::: SOURCE MATERIAL

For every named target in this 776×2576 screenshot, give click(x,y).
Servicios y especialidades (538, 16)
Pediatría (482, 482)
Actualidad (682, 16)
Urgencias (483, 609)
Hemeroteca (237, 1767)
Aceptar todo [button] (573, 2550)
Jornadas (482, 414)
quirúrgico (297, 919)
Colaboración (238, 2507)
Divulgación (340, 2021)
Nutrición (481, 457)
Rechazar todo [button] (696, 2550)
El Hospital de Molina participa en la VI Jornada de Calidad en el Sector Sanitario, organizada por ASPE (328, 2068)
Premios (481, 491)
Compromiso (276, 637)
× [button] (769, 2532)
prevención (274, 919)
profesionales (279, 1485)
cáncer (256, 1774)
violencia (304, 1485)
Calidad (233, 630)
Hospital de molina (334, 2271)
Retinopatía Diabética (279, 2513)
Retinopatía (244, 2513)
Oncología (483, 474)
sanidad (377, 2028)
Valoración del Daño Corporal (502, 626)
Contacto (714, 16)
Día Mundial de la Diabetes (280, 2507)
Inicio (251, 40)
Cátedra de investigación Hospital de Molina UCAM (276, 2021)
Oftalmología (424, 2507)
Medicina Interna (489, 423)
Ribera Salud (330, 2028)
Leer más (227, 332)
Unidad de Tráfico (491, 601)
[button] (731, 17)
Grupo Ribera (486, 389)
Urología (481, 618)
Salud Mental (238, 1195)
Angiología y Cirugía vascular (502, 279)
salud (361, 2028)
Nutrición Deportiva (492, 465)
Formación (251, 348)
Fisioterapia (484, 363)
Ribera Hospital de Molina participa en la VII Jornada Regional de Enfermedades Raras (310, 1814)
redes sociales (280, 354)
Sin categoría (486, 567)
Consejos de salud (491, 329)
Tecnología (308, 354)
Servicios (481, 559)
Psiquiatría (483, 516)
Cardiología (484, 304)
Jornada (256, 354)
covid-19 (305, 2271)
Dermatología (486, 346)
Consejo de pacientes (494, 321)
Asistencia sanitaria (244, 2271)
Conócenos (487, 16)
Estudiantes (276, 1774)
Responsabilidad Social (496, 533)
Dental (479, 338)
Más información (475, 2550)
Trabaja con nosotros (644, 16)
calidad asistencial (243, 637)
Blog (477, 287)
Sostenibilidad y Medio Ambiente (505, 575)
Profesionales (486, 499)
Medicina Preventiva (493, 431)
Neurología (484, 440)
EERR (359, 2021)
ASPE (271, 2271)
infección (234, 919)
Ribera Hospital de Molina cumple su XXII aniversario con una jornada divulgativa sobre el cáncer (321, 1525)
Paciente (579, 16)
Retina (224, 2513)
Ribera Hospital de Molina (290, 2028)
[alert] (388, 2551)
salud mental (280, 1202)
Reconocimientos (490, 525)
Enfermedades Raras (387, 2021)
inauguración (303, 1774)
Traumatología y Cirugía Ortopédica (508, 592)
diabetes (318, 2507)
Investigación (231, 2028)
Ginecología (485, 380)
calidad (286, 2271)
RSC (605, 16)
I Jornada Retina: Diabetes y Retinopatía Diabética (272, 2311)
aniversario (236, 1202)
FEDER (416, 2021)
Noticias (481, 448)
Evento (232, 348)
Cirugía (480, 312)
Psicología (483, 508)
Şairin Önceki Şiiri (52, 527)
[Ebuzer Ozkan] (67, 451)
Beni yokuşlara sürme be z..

::::::

> WHAT YOU WILL DO: Taking the material above, extract exactly and only the lines from the line with "Aceptar todo [button] (573, 2550)" to the line with "Traumatología y Cirugía Ortopédica (508, 592)", inclusive of both.

> YOUR SOLUTION:
Aceptar todo [button] (573, 2550)
Jornadas (482, 414)
quirúrgico (297, 919)
Colaboración (238, 2507)
Divulgación (340, 2021)
Nutrición (481, 457)
Rechazar todo [button] (696, 2550)
El Hospital de Molina participa en la VI Jornada de Calidad en el Sector Sanitario, organizada por ASPE (328, 2068)
Premios (481, 491)
Compromiso (276, 637)
× [button] (769, 2532)
prevención (274, 919)
profesionales (279, 1485)
cáncer (256, 1774)
violencia (304, 1485)
Calidad (233, 630)
Hospital de molina (334, 2271)
Retinopatía Diabética (279, 2513)
Retinopatía (244, 2513)
Oncología (483, 474)
sanidad (377, 2028)
Valoración del Daño Corporal (502, 626)
Contacto (714, 16)
Día Mundial de la Diabetes (280, 2507)
Inicio (251, 40)
Cátedra de investigación Hospital de Molina UCAM (276, 2021)
Oftalmología (424, 2507)
Medicina Interna (489, 423)
Ribera Salud (330, 2028)
Leer más (227, 332)
Unidad de Tráfico (491, 601)
[button] (731, 17)
Grupo Ribera (486, 389)
Urología (481, 618)
Salud Mental (238, 1195)
Angiología y Cirugía vascular (502, 279)
salud (361, 2028)
Nutrición Deportiva (492, 465)
Formación (251, 348)
Fisioterapia (484, 363)
Ribera Hospital de Molina participa en la VII Jornada Regional de Enfermedades Raras (310, 1814)
redes sociales (280, 354)
Sin categoría (486, 567)
Consejos de salud (491, 329)
Tecnología (308, 354)
Servicios (481, 559)
Psiquiatría (483, 516)
Cardiología (484, 304)
Jornada (256, 354)
covid-19 (305, 2271)
Dermatología (486, 346)
Consejo de pacientes (494, 321)
Asistencia sanitaria (244, 2271)
Conócenos (487, 16)
Estudiantes (276, 1774)
Responsabilidad Social (496, 533)
Dental (479, 338)
Más información (475, 2550)
Trabaja con nosotros (644, 16)
calidad asistencial (243, 637)
Blog (477, 287)
Sostenibilidad y Medio Ambiente (505, 575)
Profesionales (486, 499)
Medicina Preventiva (493, 431)
Neurología (484, 440)
EERR (359, 2021)
ASPE (271, 2271)
infección (234, 919)
Ribera Hospital de Molina cumple su XXII aniversario con una jornada divulgativa sobre el cáncer (321, 1525)
Paciente (579, 16)
Retina (224, 2513)
Ribera Hospital de Molina (290, 2028)
[alert] (388, 2551)
salud mental (280, 1202)
Reconocimientos (490, 525)
Enfermedades Raras (387, 2021)
inauguración (303, 1774)
Traumatología y Cirugía Ortopédica (508, 592)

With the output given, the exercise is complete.